Maybe this is a too ruthlessly schematic critique. Ariès wrote impressionistic history, cheerfully generalising from a few dozen examples scattered over a century or two, but he was pioneering a way before detailed monographs were available for guidance. Even so, Vovelle has unerringly pointed to the problem which bedevils the histoire des mentalités: patterns of custom and popular attitudes are vividly recorded, but explanations of differences and changes are rarely conclusive. For my part, I accept this as inevitable, even though agreeing that we can keep on doing better. Often, the historian can do no more than reflect the life of a vanished world, hoping to reach a point when his readers’ imaginations are encompassing the ‘feel’ of the past, so that they soon get over their initial surprise at unusual happenings. ‘It was always on the cards,’ they will say: ‘I can see how it was possible.’ Only rarely can anything be shown as having been necessary.

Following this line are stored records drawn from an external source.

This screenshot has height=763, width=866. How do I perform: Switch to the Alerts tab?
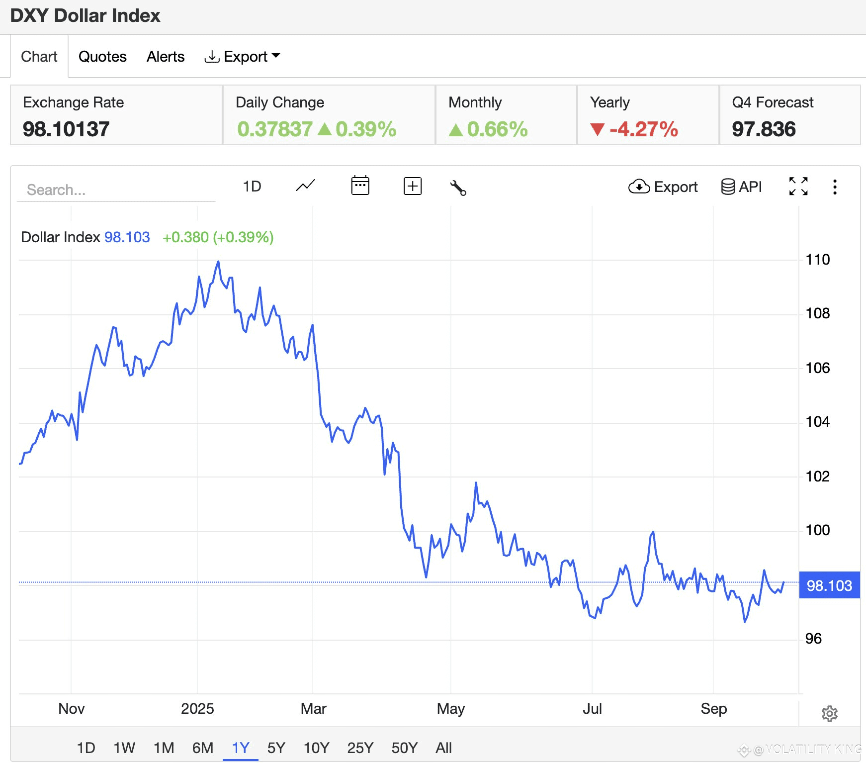pos(166,57)
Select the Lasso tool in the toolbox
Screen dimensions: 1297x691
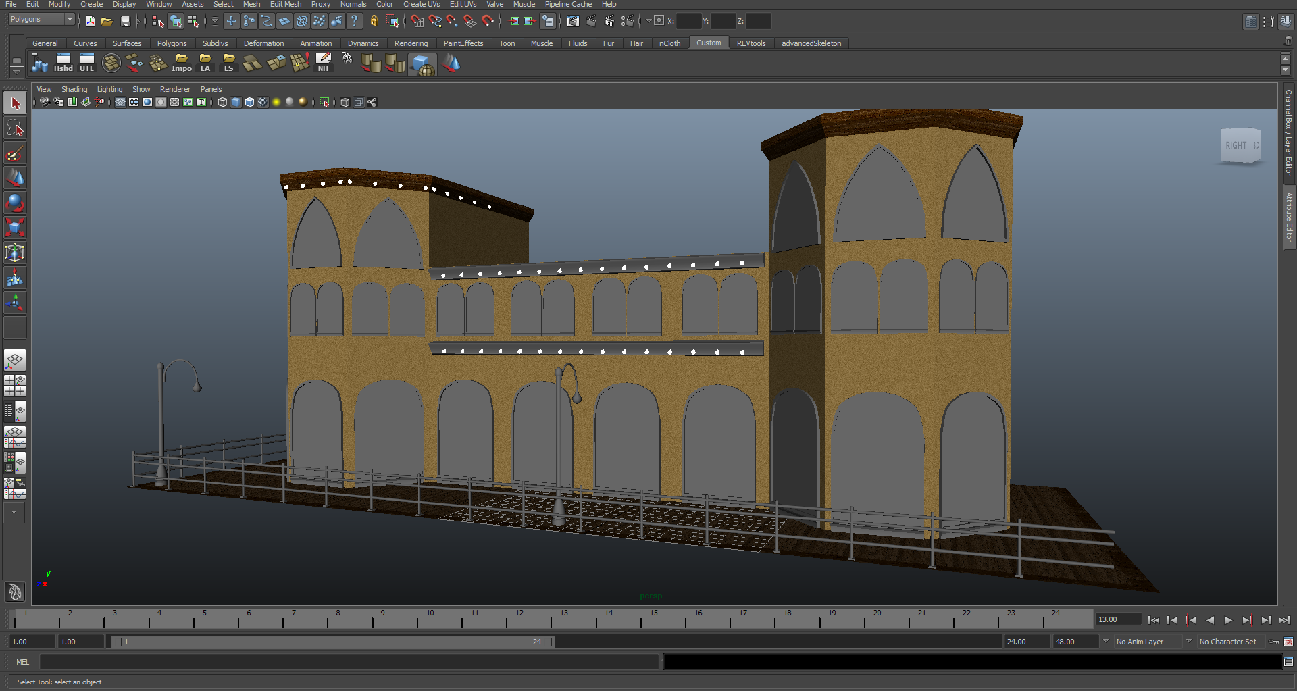coord(15,128)
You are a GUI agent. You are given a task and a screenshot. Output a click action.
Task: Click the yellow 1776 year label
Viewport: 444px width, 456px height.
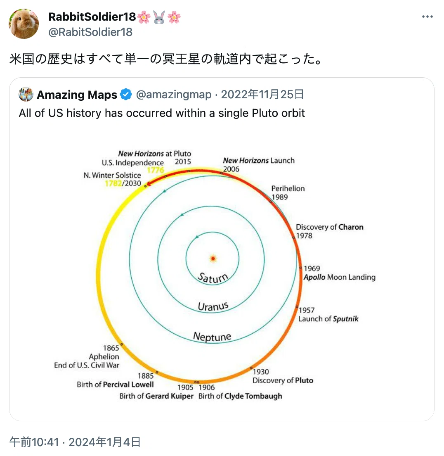click(156, 170)
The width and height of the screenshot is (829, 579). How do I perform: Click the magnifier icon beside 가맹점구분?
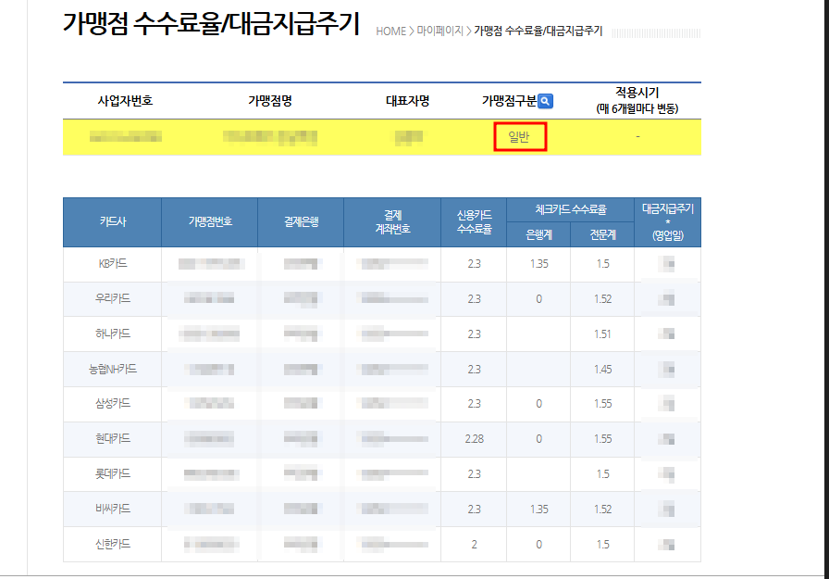click(x=545, y=101)
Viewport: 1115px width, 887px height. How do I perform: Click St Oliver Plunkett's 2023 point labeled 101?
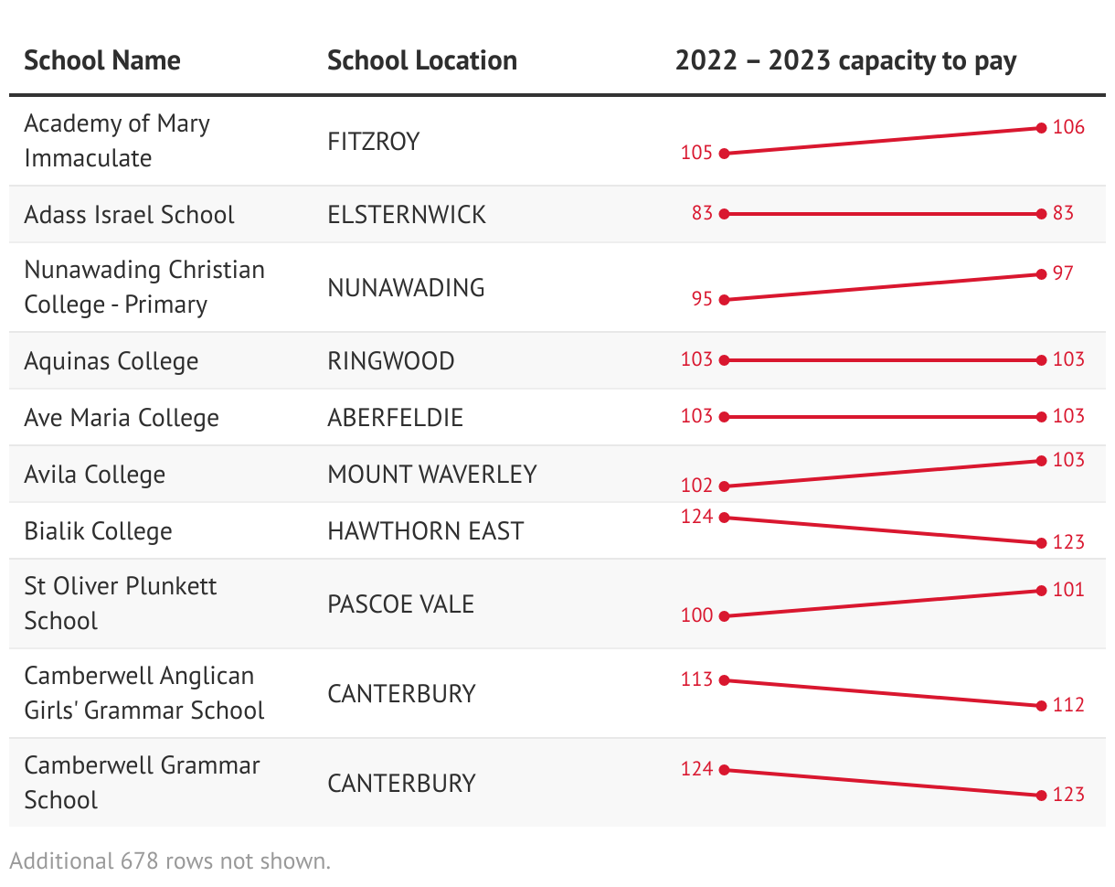click(x=1041, y=591)
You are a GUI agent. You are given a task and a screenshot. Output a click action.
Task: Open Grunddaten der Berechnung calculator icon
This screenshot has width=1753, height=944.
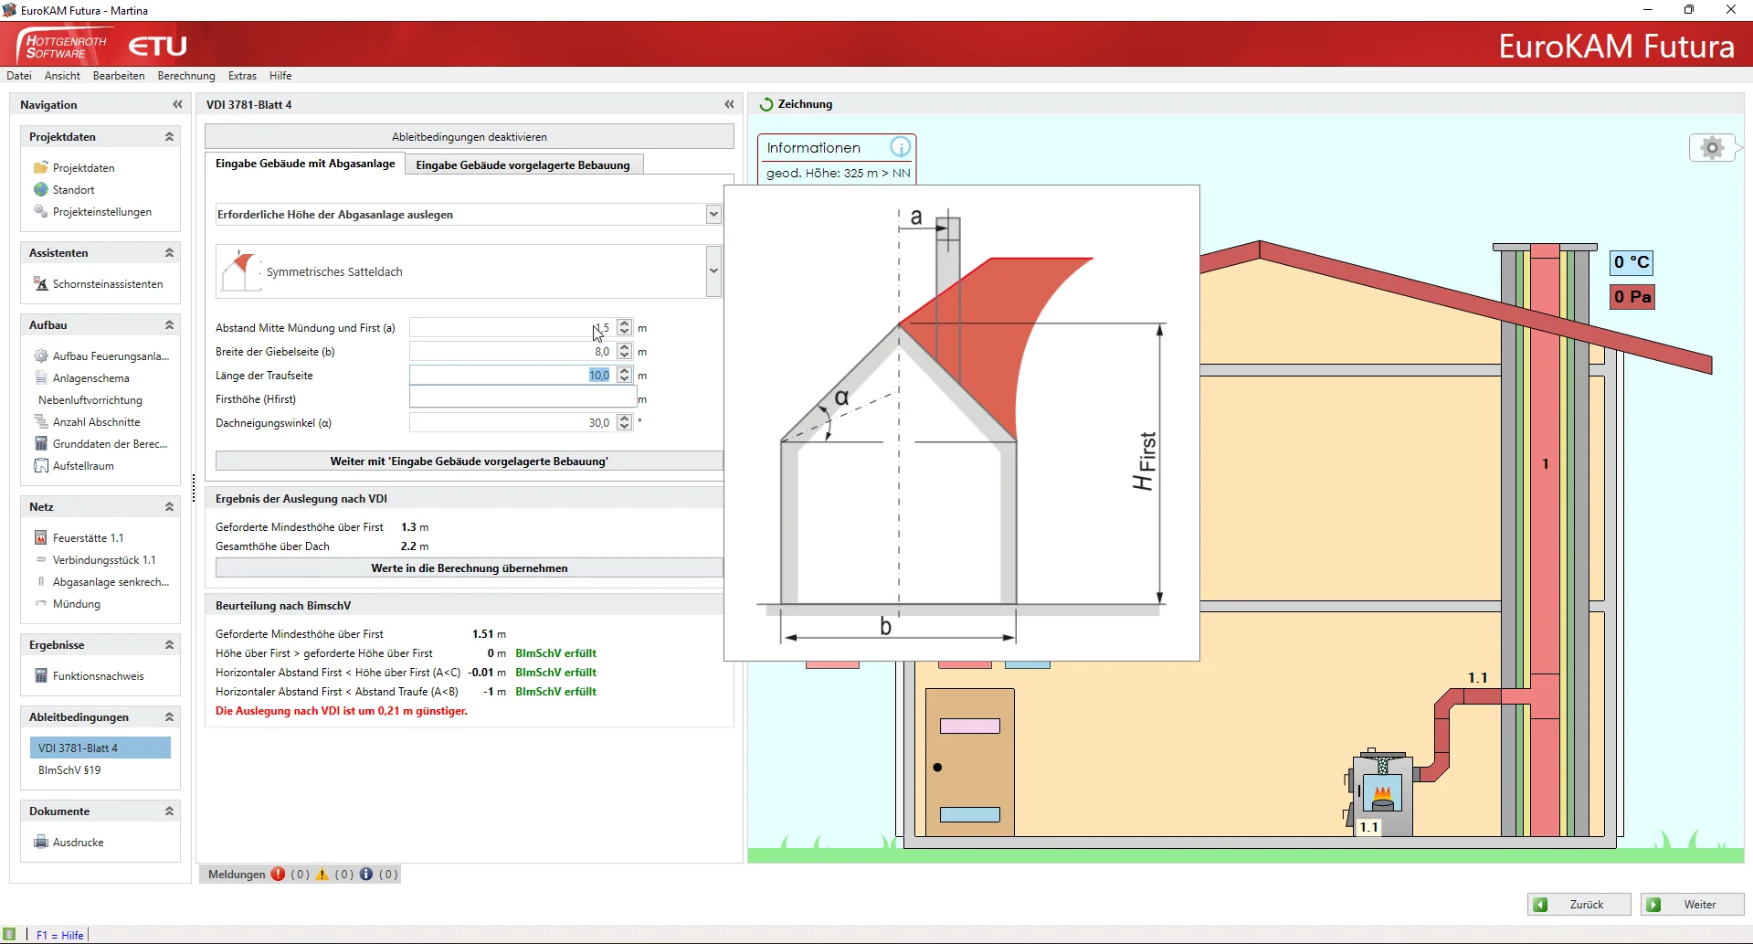point(41,444)
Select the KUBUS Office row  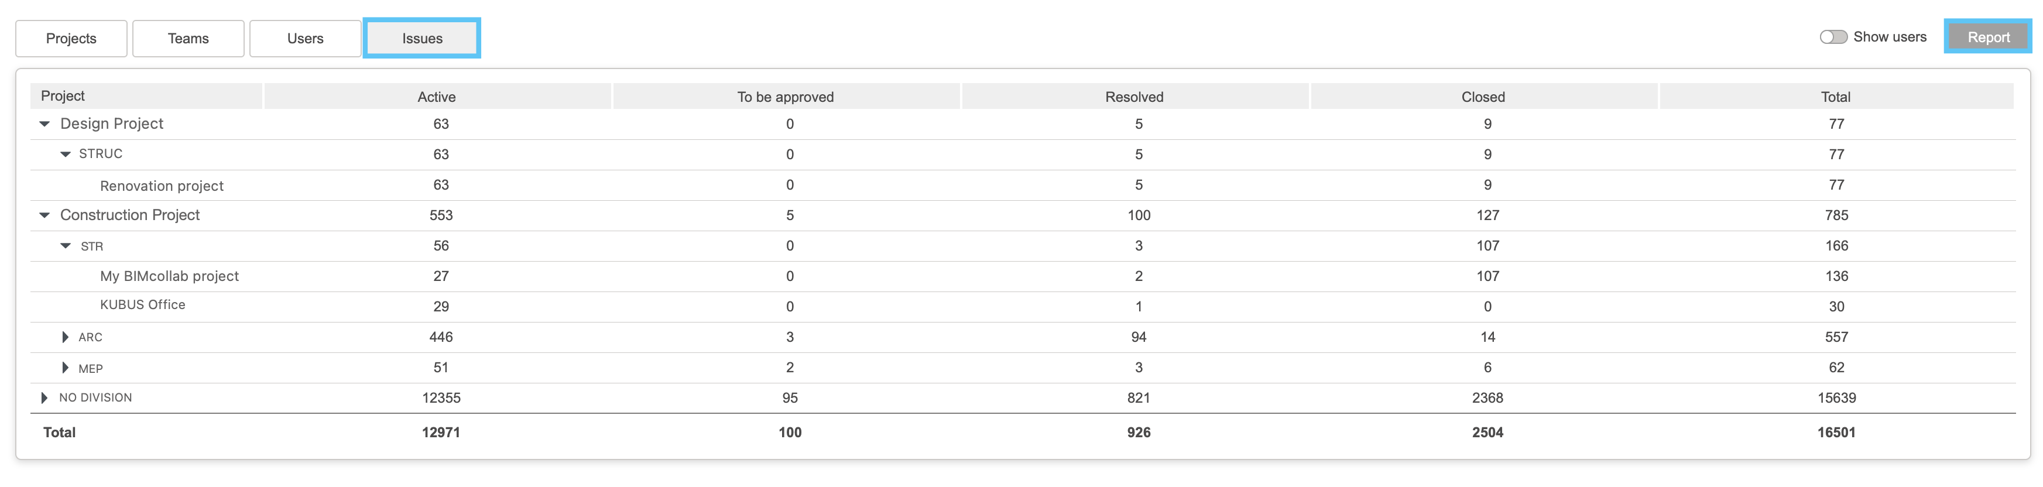coord(1022,306)
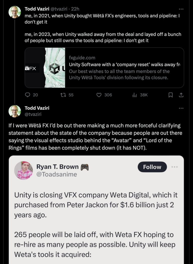The image size is (193, 264).
Task: Open Todd Vaziri's avatar on first tweet
Action: pos(15,12)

I look forward to Vovelle’s promised explanation of the changing reactions to death in modern Europe. One aspect of his mind and method has been revealed in two remarkable contributions to statistical history (Religion et Révolution: La Déchristianisation de l’An II, 1976, and Piété Baroque et Déchristianisation: Les Attitudes devant la Mort en Provence au XVIIIe Siècle, 1978). He now engages to plunge into literature and psychological analysis: to tell us, for example, why – of the great painters – Delacroix was obsessed with death by crimson violence, while Ingres refused to contemplate it, and why (apart from an early picture by Manet) the Impressionists averted their gaze. To illustrate the various levels on which our minds work, he cites Mme de Genlis’s account of the death of M. de Puiseu. The revelation of his hair shirt and his charities roused Christian admiration; from the breaking of the thread spun by the Fates on the allegorical clock Louis XV had given him, superstitious inferences were drawn; while another aspect of human preoccupations was revealed when the physician Tronchin clinically and cynically admitted enjoying observing the last rictus on the face of the dying man. There are many ways of looking at death, hence the interest of the Oxford anthology; much has been said by the historians, and no doubt much more is to come. Yet, so far as each of us individually is concerned, all we can say is summed up by John Donne: death ‘comes equally to us all, and makes us all equal when it comes’.